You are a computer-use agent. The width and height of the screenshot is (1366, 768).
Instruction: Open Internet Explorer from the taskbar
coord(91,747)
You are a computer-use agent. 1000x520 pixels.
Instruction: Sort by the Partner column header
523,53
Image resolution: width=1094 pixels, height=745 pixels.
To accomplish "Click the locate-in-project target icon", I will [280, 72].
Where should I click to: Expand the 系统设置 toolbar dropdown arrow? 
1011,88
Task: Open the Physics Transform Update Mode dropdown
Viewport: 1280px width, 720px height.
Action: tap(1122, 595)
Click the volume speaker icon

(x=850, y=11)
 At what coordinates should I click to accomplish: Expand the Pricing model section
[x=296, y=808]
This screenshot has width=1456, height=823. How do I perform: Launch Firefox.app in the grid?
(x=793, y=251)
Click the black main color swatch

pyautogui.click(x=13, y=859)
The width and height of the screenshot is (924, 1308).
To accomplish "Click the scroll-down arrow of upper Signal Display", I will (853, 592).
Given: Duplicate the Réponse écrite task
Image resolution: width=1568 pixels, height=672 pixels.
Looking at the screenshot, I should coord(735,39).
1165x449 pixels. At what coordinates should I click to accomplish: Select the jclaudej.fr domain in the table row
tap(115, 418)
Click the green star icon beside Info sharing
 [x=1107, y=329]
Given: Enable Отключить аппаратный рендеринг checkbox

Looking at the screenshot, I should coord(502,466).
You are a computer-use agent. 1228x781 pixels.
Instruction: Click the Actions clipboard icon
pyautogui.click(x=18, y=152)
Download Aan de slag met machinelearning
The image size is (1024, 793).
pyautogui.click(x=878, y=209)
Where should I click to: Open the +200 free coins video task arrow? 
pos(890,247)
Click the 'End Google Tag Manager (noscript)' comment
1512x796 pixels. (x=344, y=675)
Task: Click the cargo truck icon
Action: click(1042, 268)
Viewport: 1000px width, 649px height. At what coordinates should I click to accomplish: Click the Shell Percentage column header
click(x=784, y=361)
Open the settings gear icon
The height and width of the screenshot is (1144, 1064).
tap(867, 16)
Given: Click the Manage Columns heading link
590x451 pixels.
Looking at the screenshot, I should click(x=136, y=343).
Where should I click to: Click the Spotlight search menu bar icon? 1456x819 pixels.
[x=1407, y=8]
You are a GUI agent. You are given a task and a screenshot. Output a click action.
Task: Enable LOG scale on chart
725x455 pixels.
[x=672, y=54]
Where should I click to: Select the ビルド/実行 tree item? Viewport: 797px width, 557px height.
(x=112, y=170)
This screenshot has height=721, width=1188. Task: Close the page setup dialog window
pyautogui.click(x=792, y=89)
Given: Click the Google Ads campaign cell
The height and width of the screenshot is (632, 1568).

# # # #

THE TASK
Revise all of the rows above so that every "Where should I click to" becomes "Where do I click to", and keep everything else the same.

TASK OUTPUT
You are a computer-use agent. The width and height of the screenshot is (1366, 768).
Instruction: Open Internet Explorer from the taskbar
coord(91,747)
You are a computer-use agent. 1000x520 pixels.
Instruction: Sort by the Partner column header
523,53
Image resolution: width=1094 pixels, height=745 pixels.
To accomplish "Click the locate-in-project target icon", I will [280, 72].
Where do I click to: Expand the 系统设置 toolbar dropdown arrow? 
1011,88
Task: Open the Physics Transform Update Mode dropdown
Viewport: 1280px width, 720px height.
Action: tap(1122, 595)
Click the volume speaker icon

(x=850, y=11)
 At what coordinates should I click to accomplish: Expand the Pricing model section
[x=296, y=808]
This screenshot has width=1456, height=823. How do I perform: Launch Firefox.app in the grid?
(x=793, y=251)
Click the black main color swatch

pyautogui.click(x=13, y=859)
The width and height of the screenshot is (924, 1308).
To accomplish "Click the scroll-down arrow of upper Signal Display", I will (853, 592).
Given: Duplicate the Réponse écrite task
Image resolution: width=1568 pixels, height=672 pixels.
Looking at the screenshot, I should coord(735,39).
1165x449 pixels. At what coordinates should I click to accomplish: Select the jclaudej.fr domain in the table row
tap(115, 418)
Click the green star icon beside Info sharing
 [x=1107, y=329]
Given: Enable Отключить аппаратный рендеринг checkbox

Looking at the screenshot, I should coord(502,466).
You are a computer-use agent. 1228x781 pixels.
Instruction: Click the Actions clipboard icon
pyautogui.click(x=18, y=152)
Download Aan de slag met machinelearning
The image size is (1024, 793).
pyautogui.click(x=878, y=209)
Where do I click to: Open the +200 free coins video task arrow? 
pos(890,247)
Click the 'End Google Tag Manager (noscript)' comment
1512x796 pixels. (x=344, y=675)
Task: Click the cargo truck icon
Action: click(1042, 268)
Viewport: 1000px width, 649px height. At what coordinates should I click to accomplish: Click the Shell Percentage column header
click(x=784, y=361)
Open the settings gear icon
The height and width of the screenshot is (1144, 1064).
tap(867, 16)
Given: Click the Manage Columns heading link
590x451 pixels.
Looking at the screenshot, I should click(x=136, y=343).
Where do I click to: Click the Spotlight search menu bar icon? 1456x819 pixels.
[x=1407, y=8]
You are a GUI agent. You are given a task and a screenshot. Output a click action.
Task: Enable LOG scale on chart
725x455 pixels.
[x=672, y=54]
Where do I click to: Select the ビルド/実行 tree item? Viewport: 797px width, 557px height.
(x=112, y=170)
This screenshot has height=721, width=1188. Task: Close the page setup dialog window
pyautogui.click(x=792, y=89)
Given: Click the Google Ads campaign cell
The height and width of the screenshot is (632, 1568).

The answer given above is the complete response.